If Tkachuk had been stripped of his captaincy for being a Group II free agent, it boggles the mind to believe that he is still worthy of being captain after such an episode. ''Stuff like that would have been a little bitter'' indeed. Few have faith that Tkachuk will not ''worry about money now''. Perhaps he is saving all that worry for the playoffs.
Phoenix will be lucky to make the playoffs and Tkachuk's recent comments will have a hand in this. Much like when Mario Lemieux stabbed his team in the back by meddling in management affairs, Keith has done the same. Lemieux held a gun to G.M. Craig Patrick's head during the off-season of 1996, saying that if the team didn't find better players to play with ''him'', he MAY consider not coming back.
Now, how exactly did Mario figure this was going to make it easier for Patrick to acquire better players via trades? If you are an opposing G.M. and you have a chance to severely weaken an opposing team by ridding them of the Art Ross winner, would you not ask for the moon in trades, knowing that Patrick had to get players to keep Mario ''happy''?

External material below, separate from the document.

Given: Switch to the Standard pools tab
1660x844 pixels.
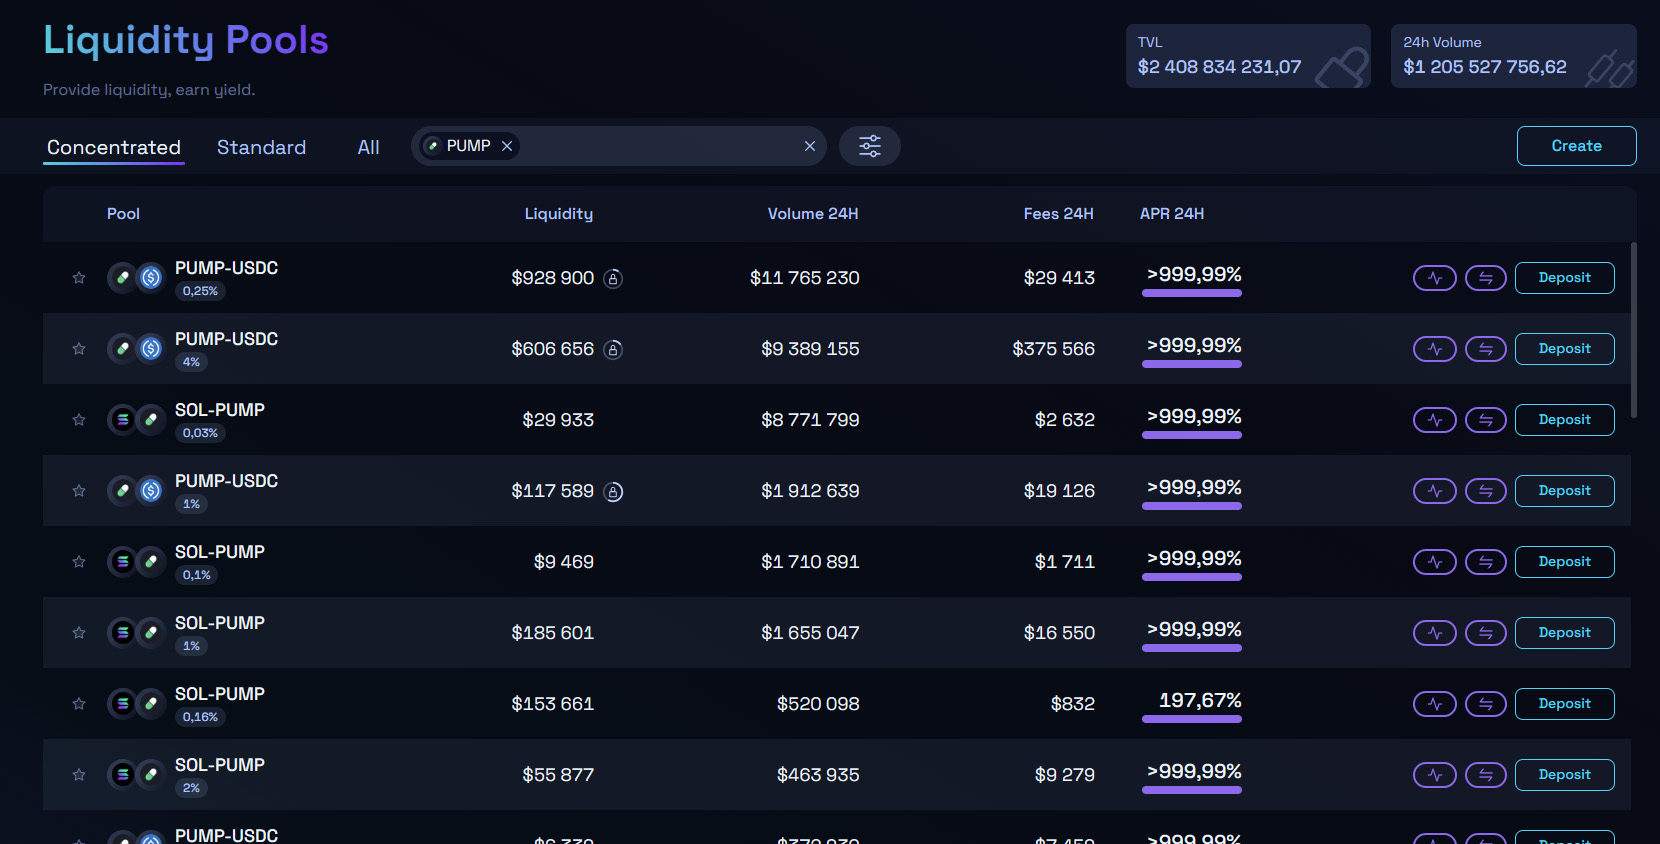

Tkachuk made the same calculated move in early November 1997 when he took his feelings about Oleg Tverdovsky's contract (or lack thereof) status to the media. Tkachuk said G.M. Bobby Smith should sign him for the money he is asking as he is an extremely valuable member of the team. A nice sentiment but Tkachuk knew he was stabbing Smith in the back. Now Smith is even deeper under the gun as most fans will take the side of their captain over management. But this is how Phoenix operates. ''Getting'' management for all the dollars they are worth is the key factor, and they are led in this by their captain.
A captain is a person who is suppose to speak with distinction, setting an example for his teammates, his franchise, and his city. He is NOT supposed to hamper management's efforts to run the team (as he has done in BOTH cities). He is NOT supposed to participate in swear-a-thons or incite other teams by publicly bashing them.